Sunday, April 06, 2008
Imagine my surprise - this quilt scored 74/80 in the Judging! And yes, I cried when I opened the comment letter. I lost marks on the quilting design and quilting workmanship which is absolutely fair because the quilting plan was, 'Right, its under the needle, now how shall I scribble on it?' It was done in about 5 hours at Midsomer Quilting who lent me a room when I was on holiday and I was unable to maintain stitch regularity at the end because I was aching so much. I got 8/10 for each of those two categories which has determined that my next few months have to be spent practising quilting!!
and 'White women can quilt', made with the scraps.
This is of execrable quality (If one were to be controversial one might say 'inspired by Gees Bend in more ways than one'!) and I showed it only for the fun of hanging about on the otherside of the screen, peeking through the gap at the edge and eavesdropping on what people thought of it, as I knew it would be very different in style from all the others. ( The two hung together). The reactions were very different - people reacted to 'She is more precious' 'comfortably' - comments like, ' Oh thats pretty' or, 'I like the colours.' When they came to White Women, heads tended to go to one side and they examined it for longer and more thoughfully. ( On occasions there were signs of outright confusion / horror!)
Initial visual impact including the overall appearance and appeal. Interpretation of any chosen theme (5) (8) (8)
Is the design balanced (6) (8) (10)
Use of Colour
Appropriate use of colour (7) (8) (10)
Precision of workmanship includng invisible appliqe stitches, precise piecing etc appropriate to the technique chosen (4) (5) (10)
Use of chosen materials
Have the materials chosen worked well in the design ( including appropriate use of challenge fabric in the special category (6) (8) (10)
Framing and finishing
Where appropriate the framing borders and edge finish pieces of the piece (5) (6) (10)
Appropriateness of the quilting design to the design of the piece (4) (7) (8)
Evenness of hand quilting or regularity of machine stitches (4) (6) (8)
Total ( 41/80) (56/80) (74/80)
This is the one, by Anja Townrow I would have voted winner but in fact it did not get a place at all.
Thursday, April 03, 2008
I noted that she considered what she had bought before which was similar and how it had sold. ( for stashing I guess that means did you ever use the last shocking pink with lime poka dots you bought?)
Then, I saw her taking the samples out to the shop to see where the gaps in her colour range was. ( I don't expect that a shop will let you take the fabric home to do this but you could look at yout stash and the gaps in it before you go.)
She sought opinions of her staff. ( And me as well) Translate: shop with a friend.
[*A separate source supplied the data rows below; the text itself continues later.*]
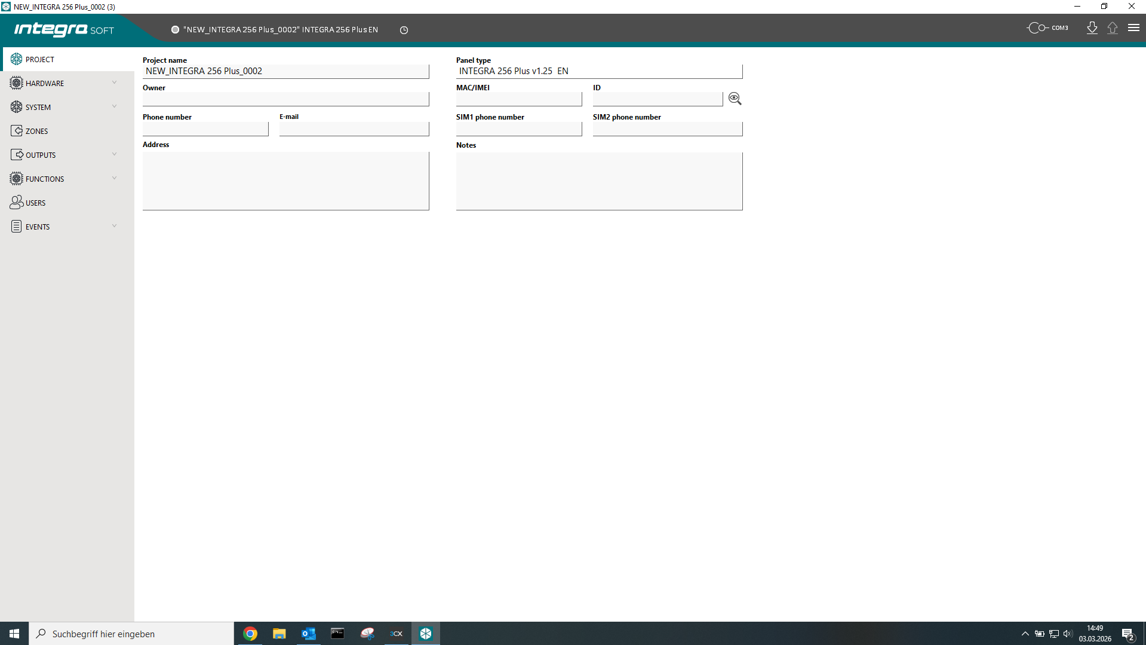Open the Zones section
Viewport: 1146px width, 645px height.
(36, 131)
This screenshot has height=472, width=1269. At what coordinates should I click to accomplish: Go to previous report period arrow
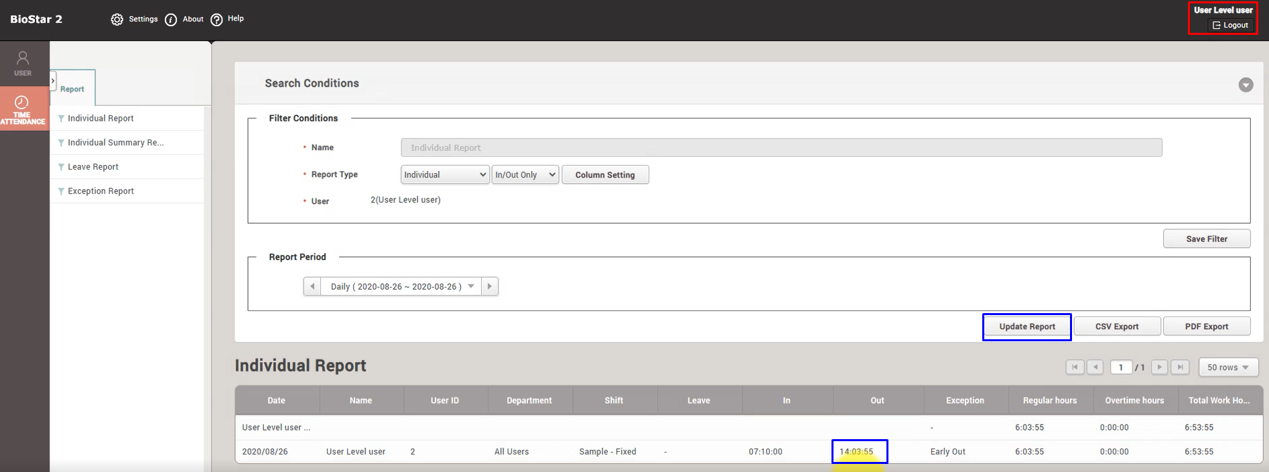[312, 286]
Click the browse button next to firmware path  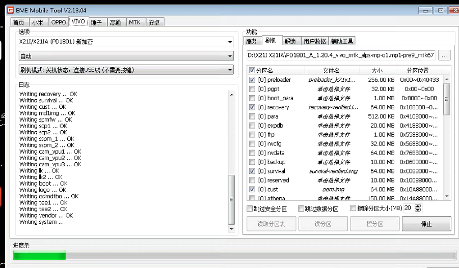click(x=444, y=55)
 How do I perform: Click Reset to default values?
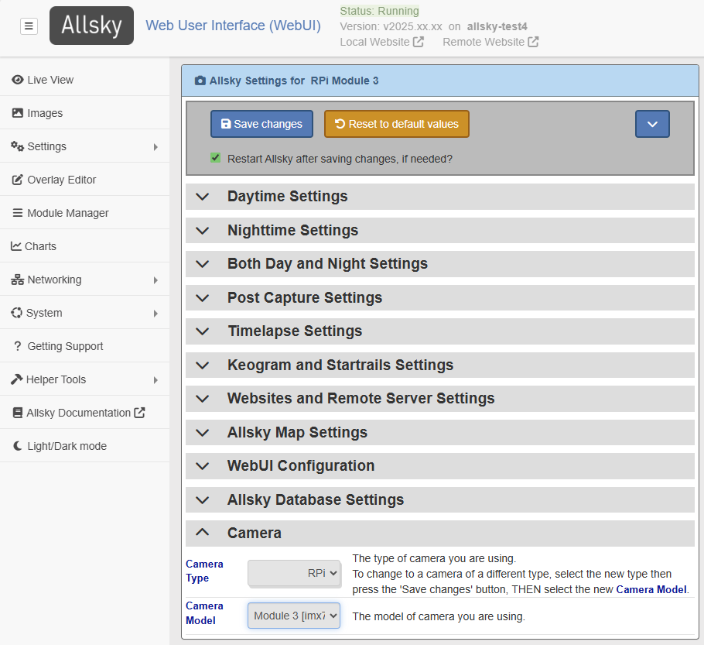[396, 124]
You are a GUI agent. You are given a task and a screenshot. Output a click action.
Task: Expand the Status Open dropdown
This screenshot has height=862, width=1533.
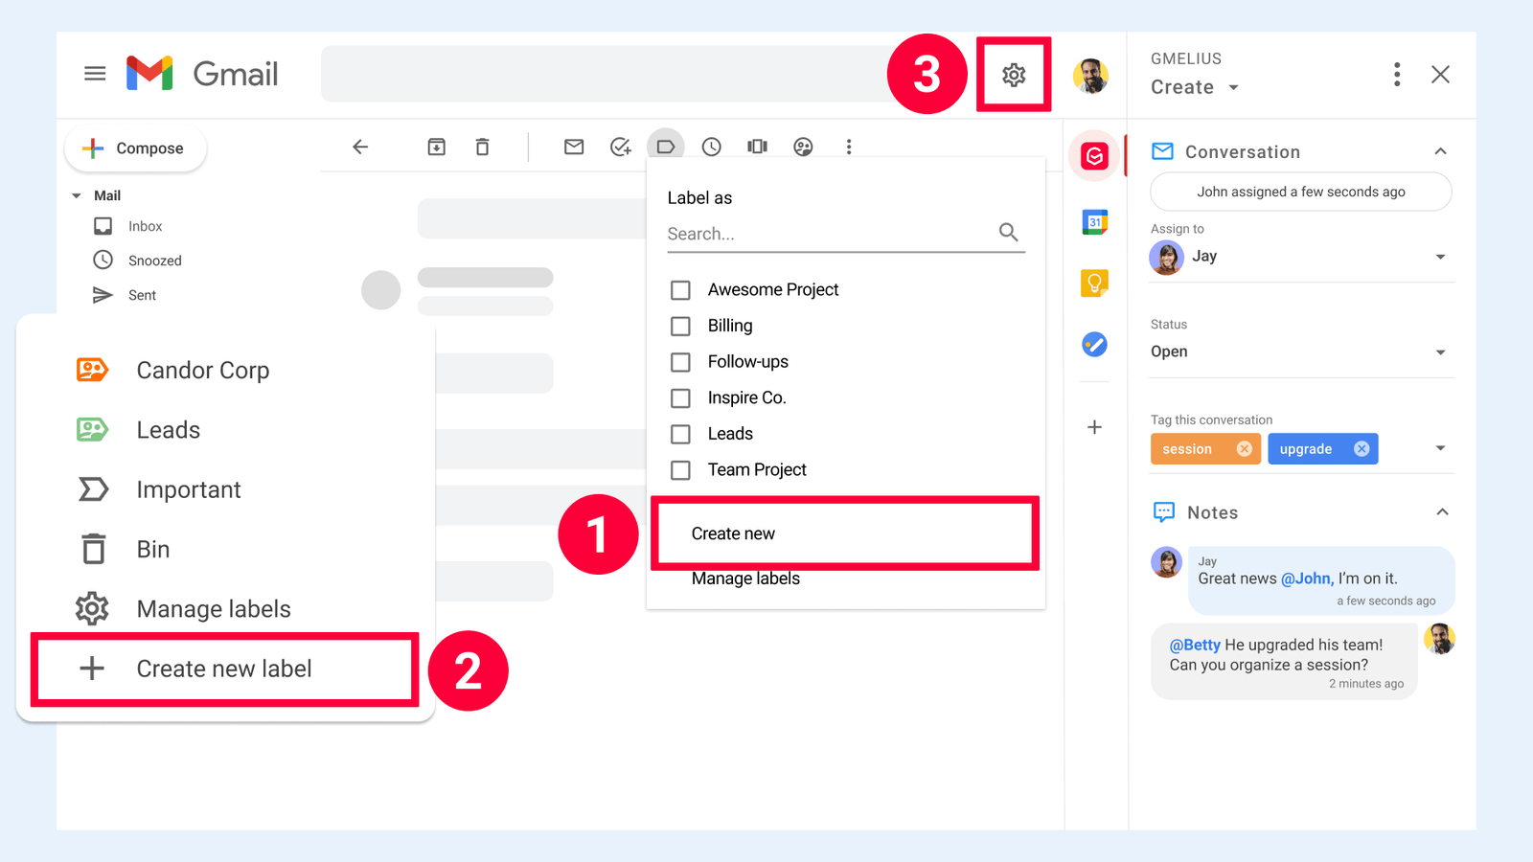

In my experience of show shopping with my buddy Lesley this works extremely well as she observes me gravitating to my natural greens and browns and sticks firmly and persuasively to her prior instructions from me to make me buy brights. Then she lets me have the autumn tones as well.
Finally, De got to the stage of choosing how much to buy. I paid good attention here. I always have the same dilema. If I buy FQs I can have soooo many pretty prints. If I get half meters I'll probably find it a more useful length but will have to put some back to stay with in budget. But borders and backing need really big pieces. So do I spend by budget on several meters of just one or two fabrics? I watched carefully and now all is clear. .......I need to increase my budget and buy about eighty bolts in a go. Aha. Easy when you know how.